Show each line of the listing below that contains the string "resolution". Uppercase and lowercase letters count as different.

──────────

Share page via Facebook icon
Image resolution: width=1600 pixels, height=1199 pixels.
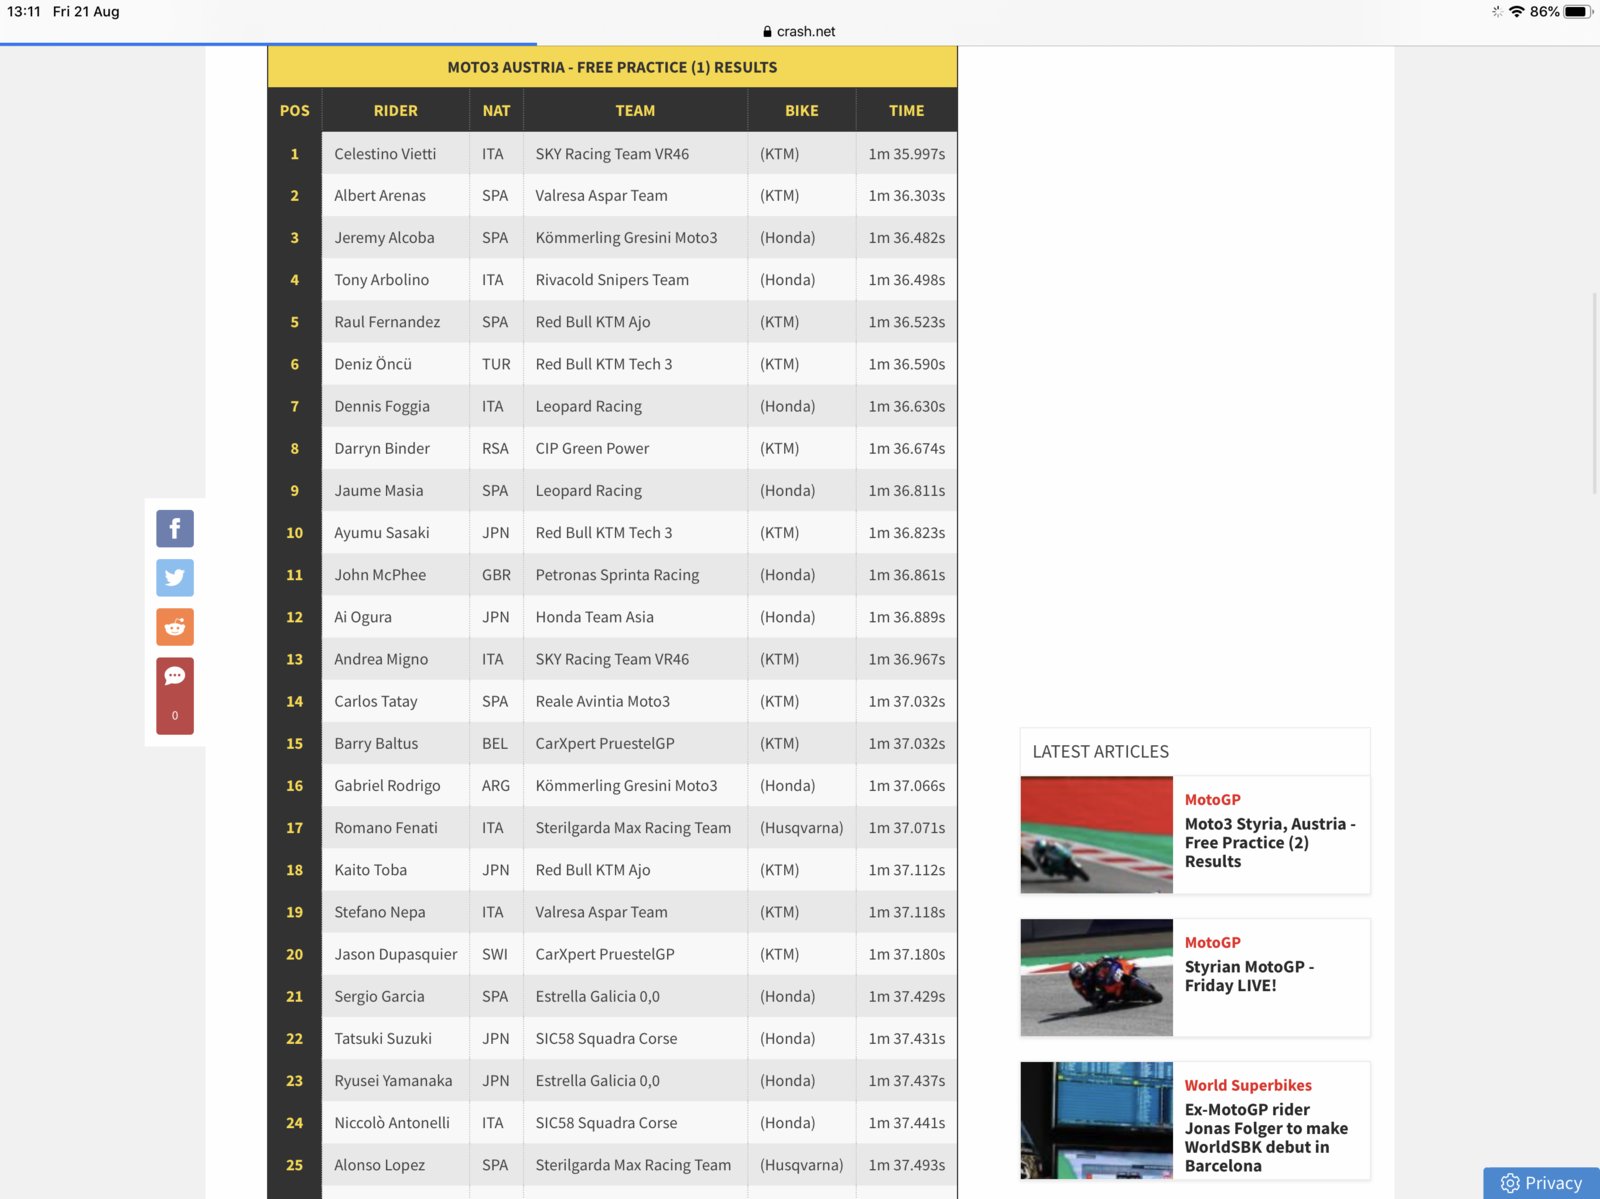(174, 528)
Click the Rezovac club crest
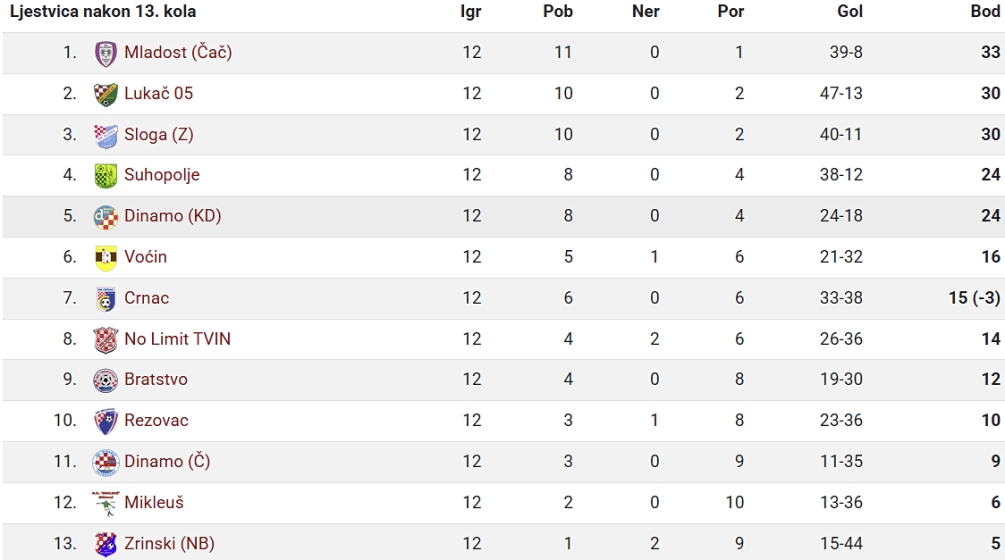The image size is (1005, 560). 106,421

──────────

▶ Reply to the task
Image resolution: width=1600 pixels, height=1199 pixels.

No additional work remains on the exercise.